▶ [PROBLEM DESCRIPTION]:
What follows is a set of records; give them all back exactly.

SOURCE INFORMATION below:

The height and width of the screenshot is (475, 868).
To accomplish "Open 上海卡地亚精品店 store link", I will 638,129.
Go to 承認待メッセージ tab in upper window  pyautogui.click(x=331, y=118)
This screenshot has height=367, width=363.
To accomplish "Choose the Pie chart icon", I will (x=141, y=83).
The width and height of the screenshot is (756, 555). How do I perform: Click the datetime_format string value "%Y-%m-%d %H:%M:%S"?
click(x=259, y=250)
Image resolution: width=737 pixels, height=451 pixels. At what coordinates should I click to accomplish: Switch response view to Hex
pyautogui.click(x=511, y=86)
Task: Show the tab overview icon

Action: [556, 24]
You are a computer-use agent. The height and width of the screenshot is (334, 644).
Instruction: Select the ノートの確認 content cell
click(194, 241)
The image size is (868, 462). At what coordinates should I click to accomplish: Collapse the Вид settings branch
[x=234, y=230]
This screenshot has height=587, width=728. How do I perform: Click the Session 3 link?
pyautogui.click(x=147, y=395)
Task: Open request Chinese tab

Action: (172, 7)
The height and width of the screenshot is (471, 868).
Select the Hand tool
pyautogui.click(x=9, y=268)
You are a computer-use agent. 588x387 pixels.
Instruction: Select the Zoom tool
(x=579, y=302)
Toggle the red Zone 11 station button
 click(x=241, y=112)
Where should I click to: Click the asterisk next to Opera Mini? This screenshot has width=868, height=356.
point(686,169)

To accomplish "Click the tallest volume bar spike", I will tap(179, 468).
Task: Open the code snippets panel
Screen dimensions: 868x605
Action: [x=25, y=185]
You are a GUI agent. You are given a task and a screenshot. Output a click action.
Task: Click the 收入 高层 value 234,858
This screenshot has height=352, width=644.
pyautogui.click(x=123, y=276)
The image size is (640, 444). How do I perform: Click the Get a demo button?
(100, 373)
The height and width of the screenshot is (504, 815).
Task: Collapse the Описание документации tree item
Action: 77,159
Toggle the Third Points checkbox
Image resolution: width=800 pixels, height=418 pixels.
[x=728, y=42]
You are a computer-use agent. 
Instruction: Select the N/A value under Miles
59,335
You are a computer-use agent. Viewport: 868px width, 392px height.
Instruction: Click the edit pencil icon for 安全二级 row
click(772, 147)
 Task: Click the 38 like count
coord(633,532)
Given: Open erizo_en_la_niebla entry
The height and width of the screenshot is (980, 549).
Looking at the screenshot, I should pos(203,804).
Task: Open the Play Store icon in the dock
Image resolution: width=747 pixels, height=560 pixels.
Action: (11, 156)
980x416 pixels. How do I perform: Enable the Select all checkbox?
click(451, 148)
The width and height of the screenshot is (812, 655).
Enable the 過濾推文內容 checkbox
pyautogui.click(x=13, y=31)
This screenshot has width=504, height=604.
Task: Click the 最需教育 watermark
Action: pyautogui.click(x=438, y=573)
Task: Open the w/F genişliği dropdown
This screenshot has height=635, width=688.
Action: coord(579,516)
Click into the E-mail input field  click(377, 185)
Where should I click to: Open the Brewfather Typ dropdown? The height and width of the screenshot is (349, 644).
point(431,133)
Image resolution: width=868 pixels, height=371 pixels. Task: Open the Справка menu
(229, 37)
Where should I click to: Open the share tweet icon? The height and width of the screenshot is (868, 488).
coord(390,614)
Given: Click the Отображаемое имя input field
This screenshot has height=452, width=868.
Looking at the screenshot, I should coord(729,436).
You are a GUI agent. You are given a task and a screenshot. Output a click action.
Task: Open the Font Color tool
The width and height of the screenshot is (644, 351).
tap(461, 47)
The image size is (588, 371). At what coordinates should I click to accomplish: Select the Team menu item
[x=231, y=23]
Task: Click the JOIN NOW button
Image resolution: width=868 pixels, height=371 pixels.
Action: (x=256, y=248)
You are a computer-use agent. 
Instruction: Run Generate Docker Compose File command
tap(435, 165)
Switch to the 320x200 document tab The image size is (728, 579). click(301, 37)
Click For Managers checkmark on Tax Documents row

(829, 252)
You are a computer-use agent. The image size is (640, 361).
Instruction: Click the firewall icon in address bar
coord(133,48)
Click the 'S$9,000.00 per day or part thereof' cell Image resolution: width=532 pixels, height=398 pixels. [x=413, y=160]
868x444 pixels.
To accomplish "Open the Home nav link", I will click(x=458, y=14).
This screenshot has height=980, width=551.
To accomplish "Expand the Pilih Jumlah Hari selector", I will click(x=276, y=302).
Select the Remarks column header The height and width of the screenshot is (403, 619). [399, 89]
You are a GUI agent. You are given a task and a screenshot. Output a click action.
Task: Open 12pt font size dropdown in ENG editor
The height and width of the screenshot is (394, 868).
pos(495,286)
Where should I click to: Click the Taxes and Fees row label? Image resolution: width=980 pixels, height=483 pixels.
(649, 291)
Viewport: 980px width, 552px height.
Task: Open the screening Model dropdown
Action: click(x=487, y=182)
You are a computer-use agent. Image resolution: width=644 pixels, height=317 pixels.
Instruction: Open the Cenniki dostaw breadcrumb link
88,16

End of SOURCE INFORMATION.

▶ [ANSWER AREA]:
The height and width of the screenshot is (475, 868).
To accomplish "Open 上海卡地亚精品店 store link", I will 638,129.
Go to 承認待メッセージ tab in upper window  pyautogui.click(x=331, y=118)
This screenshot has height=367, width=363.
To accomplish "Choose the Pie chart icon", I will (x=141, y=83).
The width and height of the screenshot is (756, 555). How do I perform: Click the datetime_format string value "%Y-%m-%d %H:%M:%S"?
click(x=259, y=250)
Image resolution: width=737 pixels, height=451 pixels. At what coordinates should I click to accomplish: Switch response view to Hex
pyautogui.click(x=511, y=86)
Task: Show the tab overview icon

Action: [556, 24]
You are a computer-use agent. The height and width of the screenshot is (334, 644).
Instruction: Select the ノートの確認 content cell
click(194, 241)
The image size is (868, 462). At what coordinates should I click to accomplish: Collapse the Вид settings branch
[x=234, y=230]
This screenshot has height=587, width=728. How do I perform: Click the Session 3 link?
pyautogui.click(x=147, y=395)
Task: Open request Chinese tab

Action: (172, 7)
The height and width of the screenshot is (471, 868).
Select the Hand tool
pyautogui.click(x=9, y=268)
You are a computer-use agent. 588x387 pixels.
Instruction: Select the Zoom tool
(x=579, y=302)
Toggle the red Zone 11 station button
 click(x=241, y=112)
Where should I click to: Click the asterisk next to Opera Mini? This screenshot has width=868, height=356.
point(686,169)

To accomplish "Click the tallest volume bar spike", I will tap(179, 468).
Task: Open the code snippets panel
Screen dimensions: 868x605
Action: [x=25, y=185]
You are a GUI agent. You are given a task and a screenshot. Output a click action.
Task: Click the 收入 高层 value 234,858
This screenshot has height=352, width=644.
pyautogui.click(x=123, y=276)
The image size is (640, 444). How do I perform: Click the Get a demo button?
(100, 373)
The height and width of the screenshot is (504, 815).
Task: Collapse the Описание документации tree item
Action: 77,159
Toggle the Third Points checkbox
Image resolution: width=800 pixels, height=418 pixels.
[x=728, y=42]
You are a computer-use agent. 
Instruction: Select the N/A value under Miles
59,335
You are a computer-use agent. Viewport: 868px width, 392px height.
Instruction: Click the edit pencil icon for 安全二级 row
click(772, 147)
 Task: Click the 38 like count
coord(633,532)
Given: Open erizo_en_la_niebla entry
The height and width of the screenshot is (980, 549).
Looking at the screenshot, I should pos(203,804).
Task: Open the Play Store icon in the dock
Image resolution: width=747 pixels, height=560 pixels.
Action: (11, 156)
980x416 pixels. How do I perform: Enable the Select all checkbox?
click(451, 148)
The width and height of the screenshot is (812, 655).
Enable the 過濾推文內容 checkbox
pyautogui.click(x=13, y=31)
This screenshot has width=504, height=604.
Task: Click the 最需教育 watermark
Action: pyautogui.click(x=438, y=573)
Task: Open the w/F genişliği dropdown
This screenshot has height=635, width=688.
Action: coord(579,516)
Click into the E-mail input field  click(377, 185)
Where should I click to: Open the Brewfather Typ dropdown? The height and width of the screenshot is (349, 644).
point(431,133)
Image resolution: width=868 pixels, height=371 pixels. Task: Open the Справка menu
(229, 37)
Where should I click to: Open the share tweet icon? The height and width of the screenshot is (868, 488).
coord(390,614)
Given: Click the Отображаемое имя input field
This screenshot has height=452, width=868.
Looking at the screenshot, I should coord(729,436).
You are a GUI agent. You are given a task and a screenshot. Output a click action.
Task: Open the Font Color tool
The width and height of the screenshot is (644, 351).
tap(461, 47)
The image size is (588, 371). At what coordinates should I click to accomplish: Select the Team menu item
[x=231, y=23]
Task: Click the JOIN NOW button
Image resolution: width=868 pixels, height=371 pixels.
Action: (x=256, y=248)
You are a computer-use agent. 
Instruction: Run Generate Docker Compose File command
tap(435, 165)
Switch to the 320x200 document tab The image size is (728, 579). click(301, 37)
Click For Managers checkmark on Tax Documents row

(829, 252)
You are a computer-use agent. The image size is (640, 361).
Instruction: Click the firewall icon in address bar
coord(133,48)
Click the 'S$9,000.00 per day or part thereof' cell Image resolution: width=532 pixels, height=398 pixels. [x=413, y=160]
868x444 pixels.
To accomplish "Open the Home nav link", I will click(x=458, y=14).
This screenshot has height=980, width=551.
To accomplish "Expand the Pilih Jumlah Hari selector", I will click(x=276, y=302).
Select the Remarks column header The height and width of the screenshot is (403, 619). [399, 89]
You are a GUI agent. You are given a task and a screenshot. Output a click action.
Task: Open 12pt font size dropdown in ENG editor
The height and width of the screenshot is (394, 868).
pos(495,286)
Where should I click to: Click the Taxes and Fees row label? Image resolution: width=980 pixels, height=483 pixels.
(649, 291)
Viewport: 980px width, 552px height.
Task: Open the screening Model dropdown
Action: click(x=487, y=182)
You are a computer-use agent. Image resolution: width=644 pixels, height=317 pixels.
Instruction: Open the Cenniki dostaw breadcrumb link
88,16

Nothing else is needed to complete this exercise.